Un peu plus loin un grand terrain nu est clôturé. On peut lire Bnb (Bibliothèque nationale du Burkina) sur une pancarte accrochée aux barrières en fer. L'Institut national de la statistique et de la démographie est aussi dans le coin, tout comme le siège de l'une des plus grandes télés, Bf1, ainsi que le centre aéré de la Bceao. Les ambassades ont aussi élu domicile dans le prestigieux quartier. Celle des Usa reste la plus imposante, avec ces murs peints en orange et le drapeau américain flottant au milieu d'un jardin bien entretenu. A cela s'ajoute le stade Omnisports à l'architecture moderne, avec son toit en forme de dôme et très joli au dehors. Il est excentré et assez isolé. Comme Wade avec son monument de la Renaissance, Blaise Compaoré a aussi son monument. Il est dédié aux martyrs. Il est grand et imposant. Toujours calme, on n'y voit pas âmes qui vivent.

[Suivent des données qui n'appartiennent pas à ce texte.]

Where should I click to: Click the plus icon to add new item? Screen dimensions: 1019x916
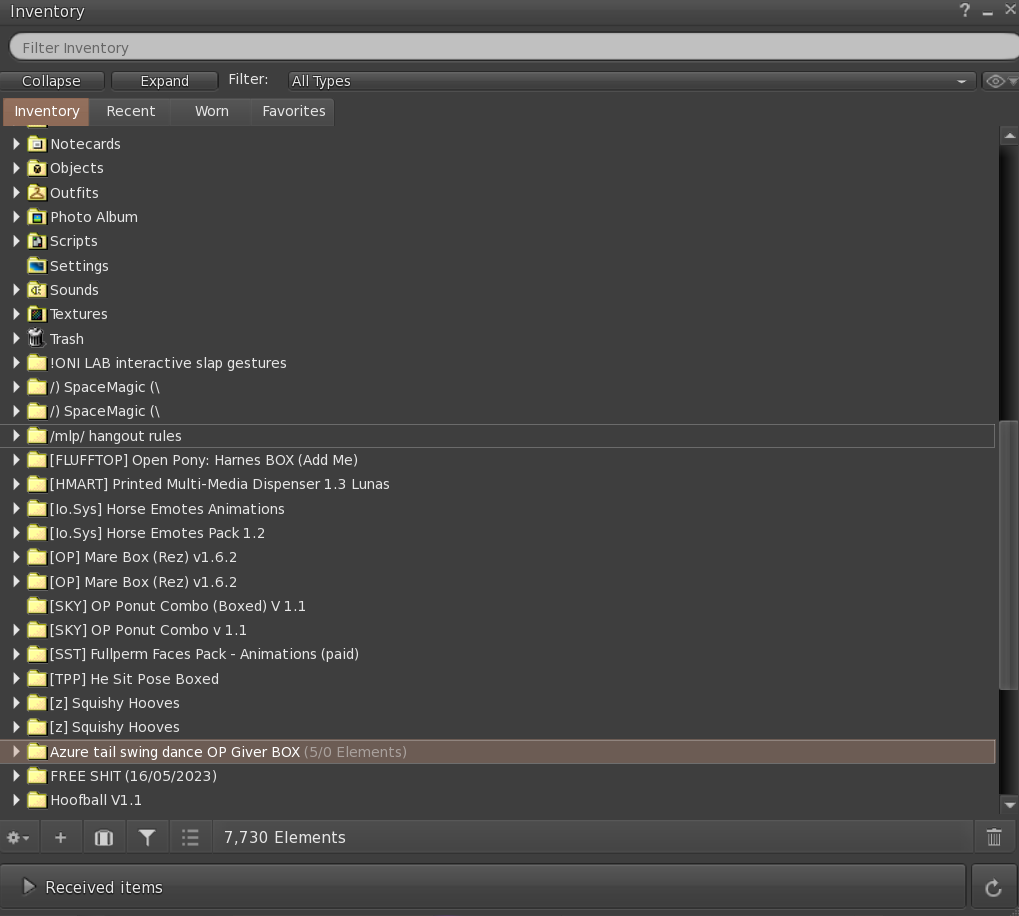60,837
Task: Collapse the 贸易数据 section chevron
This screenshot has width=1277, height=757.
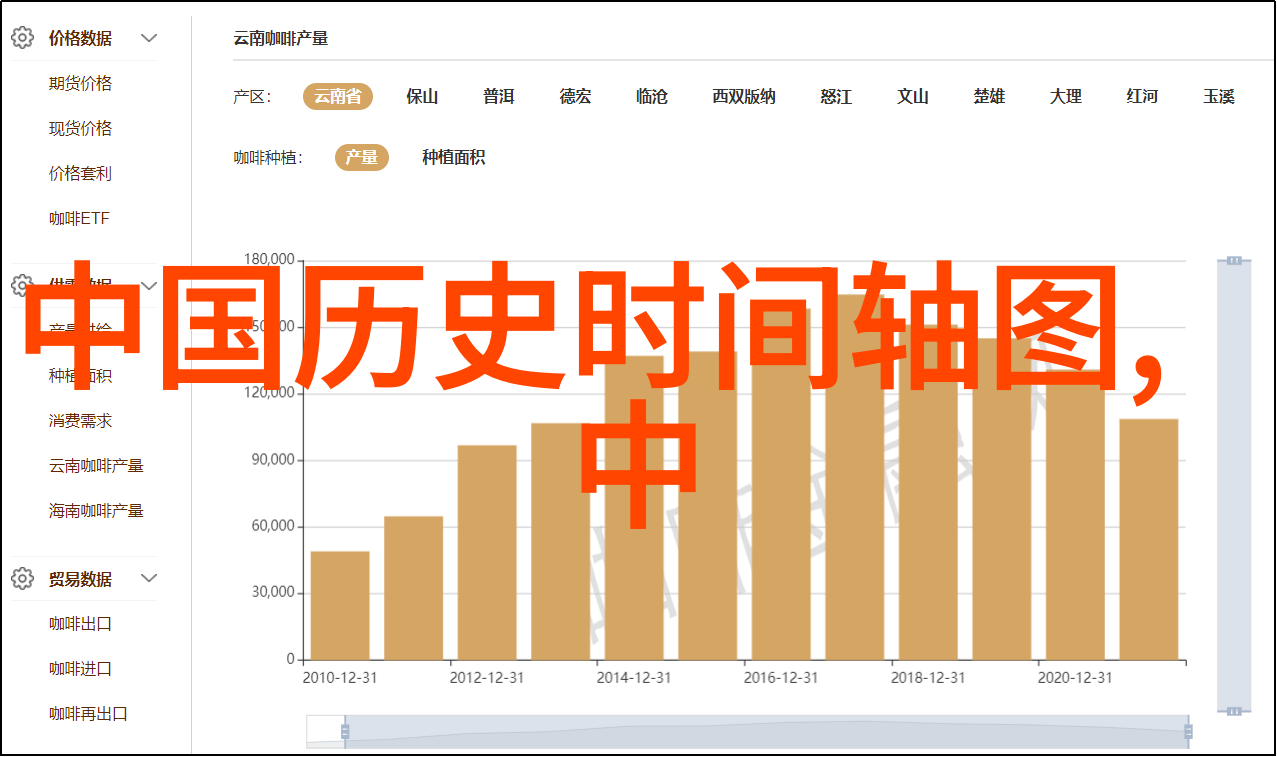Action: click(x=149, y=578)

''On ne peut pas manger Ouaga 2000''
En 1996, le Burkina Faso devait abriter le sommet France-Afrique. Pour bien accueillir les participants à cette rencontre, Blaise Compaoré érigea ce quartier. Au début, il n'y avait qu'une salle de conférence et des lieux d'hébergement de haute facture. Lesquels se fondent aujourd'hui dans le décor. Un terrain nu à Ouaga 2000 coûte très cher. Toutefois, la réalité est un peu différente à la cité Azimo, nichée à l'entrée de Ouaga 2000. Ici, presque toutes les maisons sont construites suivant la même architecture et toutes les voiries sont en latérite. Tout est ''marron''. C'est dans ce coin qu'on trouve des ''maquis'', ces bars prisés des burkinabés. Dans la partie Est, ce sont les grands restaurants, les salons de fitness et les centres commerciaux.

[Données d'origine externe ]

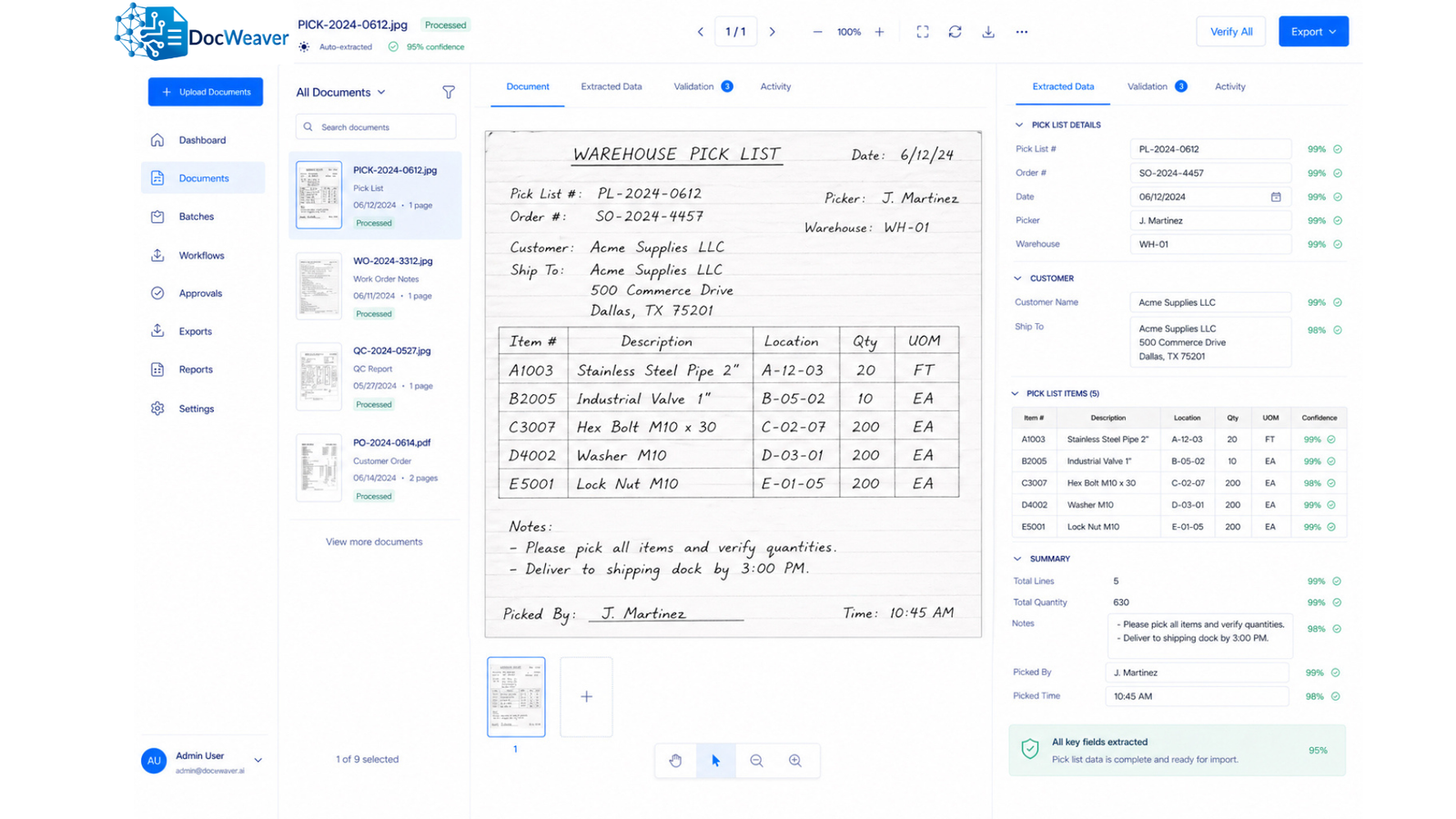1456x819 pixels.
Task: Collapse the Pick List Details section
Action: coord(1018,125)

Ce luxe insolent contraste avec la pauvreté des Burkinabés. ''Je n'ai jamais mis les pieds à Ouaga 2000'', affirme Bandé, serveur dans un restaurant. ''C'est loin, je n'ai rien à y faire'', dit-il. D'autres trouvent que Ouaga 2000 n'a pas sa raison d'être. ''Blaise a construit ce quartier, mais n'a rien fait pour les Burkinabés. On ne peut pas manger Ouaga 2000. Les priorités sont ailleurs'', a-t-il dit.